WHAT YOU NEED TO DO: Below are the records; restate all of them word for word.

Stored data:
=== Begin Enclosure ===

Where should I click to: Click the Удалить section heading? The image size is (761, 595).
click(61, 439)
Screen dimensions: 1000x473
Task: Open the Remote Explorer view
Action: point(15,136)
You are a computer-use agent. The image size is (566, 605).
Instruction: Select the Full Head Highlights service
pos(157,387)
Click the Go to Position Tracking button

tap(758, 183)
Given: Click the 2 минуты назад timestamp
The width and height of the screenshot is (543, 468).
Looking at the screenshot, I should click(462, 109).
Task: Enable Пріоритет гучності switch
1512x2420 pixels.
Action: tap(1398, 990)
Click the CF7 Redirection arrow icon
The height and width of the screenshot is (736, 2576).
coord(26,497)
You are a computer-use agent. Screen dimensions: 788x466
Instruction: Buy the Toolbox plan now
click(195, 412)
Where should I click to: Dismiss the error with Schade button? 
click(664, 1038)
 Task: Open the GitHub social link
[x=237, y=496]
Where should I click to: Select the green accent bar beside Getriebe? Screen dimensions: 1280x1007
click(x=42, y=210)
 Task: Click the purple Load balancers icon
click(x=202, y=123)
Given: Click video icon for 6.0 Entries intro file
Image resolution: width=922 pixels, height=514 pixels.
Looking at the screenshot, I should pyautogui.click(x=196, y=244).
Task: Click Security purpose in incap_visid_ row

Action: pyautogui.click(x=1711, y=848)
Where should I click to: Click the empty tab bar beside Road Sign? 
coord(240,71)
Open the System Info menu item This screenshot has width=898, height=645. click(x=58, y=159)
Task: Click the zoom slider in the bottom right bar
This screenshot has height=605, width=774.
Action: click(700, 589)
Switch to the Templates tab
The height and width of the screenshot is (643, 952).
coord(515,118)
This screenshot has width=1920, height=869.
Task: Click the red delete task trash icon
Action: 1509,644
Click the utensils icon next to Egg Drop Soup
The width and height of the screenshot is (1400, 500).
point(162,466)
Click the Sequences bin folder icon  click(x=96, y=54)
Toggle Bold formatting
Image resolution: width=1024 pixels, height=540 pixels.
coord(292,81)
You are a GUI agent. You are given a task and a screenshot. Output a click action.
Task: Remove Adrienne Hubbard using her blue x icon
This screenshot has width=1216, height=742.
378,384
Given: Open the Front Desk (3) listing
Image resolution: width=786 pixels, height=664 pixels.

=== End Enclosure ===

SOLUTION FOR THIS PROBLEM:
Where should I click to: Click the Удалить section heading? The image size is (761, 595).
click(61, 439)
Screen dimensions: 1000x473
Task: Open the Remote Explorer view
Action: point(15,136)
You are a computer-use agent. The image size is (566, 605).
Instruction: Select the Full Head Highlights service
pos(157,387)
Click the Go to Position Tracking button

tap(758, 183)
Given: Click the 2 минуты назад timestamp
The width and height of the screenshot is (543, 468).
Looking at the screenshot, I should click(462, 109).
Task: Enable Пріоритет гучності switch
1512x2420 pixels.
Action: tap(1398, 990)
Click the CF7 Redirection arrow icon
The height and width of the screenshot is (736, 2576).
coord(26,497)
You are a computer-use agent. Screen dimensions: 788x466
Instruction: Buy the Toolbox plan now
click(195, 412)
Where should I click to: Dismiss the error with Schade button? 
click(664, 1038)
 Task: Open the GitHub social link
[x=237, y=496]
Where should I click to: Select the green accent bar beside Getriebe? Screen dimensions: 1280x1007
click(x=42, y=210)
 Task: Click the purple Load balancers icon
click(x=202, y=123)
Given: Click video icon for 6.0 Entries intro file
Image resolution: width=922 pixels, height=514 pixels.
Looking at the screenshot, I should pyautogui.click(x=196, y=244).
Task: Click Security purpose in incap_visid_ row

Action: pyautogui.click(x=1711, y=848)
Where should I click to: Click the empty tab bar beside Road Sign? 
coord(240,71)
Open the System Info menu item This screenshot has width=898, height=645. click(x=58, y=159)
Task: Click the zoom slider in the bottom right bar
This screenshot has height=605, width=774.
Action: click(700, 589)
Switch to the Templates tab
The height and width of the screenshot is (643, 952).
coord(515,118)
This screenshot has width=1920, height=869.
Task: Click the red delete task trash icon
Action: 1509,644
Click the utensils icon next to Egg Drop Soup
The width and height of the screenshot is (1400, 500).
point(162,466)
Click the Sequences bin folder icon  click(x=96, y=54)
Toggle Bold formatting
Image resolution: width=1024 pixels, height=540 pixels.
coord(292,81)
You are a GUI agent. You are given a task and a screenshot. Output a click action.
Task: Remove Adrienne Hubbard using her blue x icon
This screenshot has width=1216, height=742.
378,384
Given: Open the Front Desk (3) listing
Image resolution: width=786 pixels, height=664 pixels.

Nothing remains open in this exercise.